In December 2010, the investment general partner transferred its interest in Artesia Limited Partnership to an entity affiliated with the operating general partner for its assumption of the outstanding mortgage balance of approximately $1,344,488 and cash proceeds to the investment partnership of $42,800.  Of the total proceeds received, $5,000 will be paid to BCAMLP for expenses related to the transfer, which includes third party legal costs.  The remaining proceeds of approximately $37,800 were returned to cash reserves held by Series 17.  The monies held in cash reserves will be utilized to pay current operating expenses, accrued but unpaid asset management fees, and accrued but unpaid expenses of the investment partnership.  After all outstanding obligations of the investment partnership are satisfied, any remaining monies will be distributed based on the number of BACs held by each investor at the time of distribution. Annual losses generated by the Operating Partnership, which were applied against the investment limited partnership investment in the Operating Partnership in accordance with the equity method of accounting, had previously reduced the investment limited partnership investment in the Operating Partnership to zero. Accordingly, a gain on the sale of the Operating Partnership, net of the overhead and expense reimbursement, has been recorded in the amount of $37,800 as of December 31, 2010.

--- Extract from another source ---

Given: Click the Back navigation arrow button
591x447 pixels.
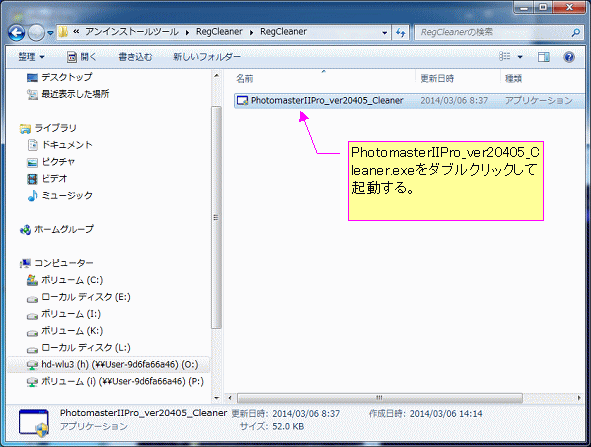Looking at the screenshot, I should click(17, 33).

In April 2011, the investment general partner transferred its interest in Lee Terrace LP to an entity affiliated with the operating general partner for its assumption of the outstanding mortgage balance of approximately $1,411,220 and cash proceeds to the investment partnership of $60,000.  Of the total proceeds received, $5,000 will be paid to BCAMLP for expenses related to the transfer, which includes third party legal costs.  The remaining proceeds of approximately $55,000 were returned to cash reserves held by Series 17.  The monies held in cash reserves will be utilized to pay current operating expenses, accrued but unpaid asset management fees, and accrued but unpaid expenses of the investment partnership.  After all outstanding obligations of the investment partnership are satisfied, any remaining monies will be distributed based on the number of BACs held by each investor at the time of distribution. In addition, the investment general partner on behalf of the investment partnership entered into a partner interest pledge agreement with the Operating Partnership for receipt of a residual payment. Under the terms of the partner interest pledge agreement, if the property owned by the Operating Partnership is sold, within 3 years from the initial transfer date, there would be a residual payment of up to $200,000 distributable to the investment partnership in accordance with the Operating Partnership Agreement in effect at the date the investment limited partner transferred its interest.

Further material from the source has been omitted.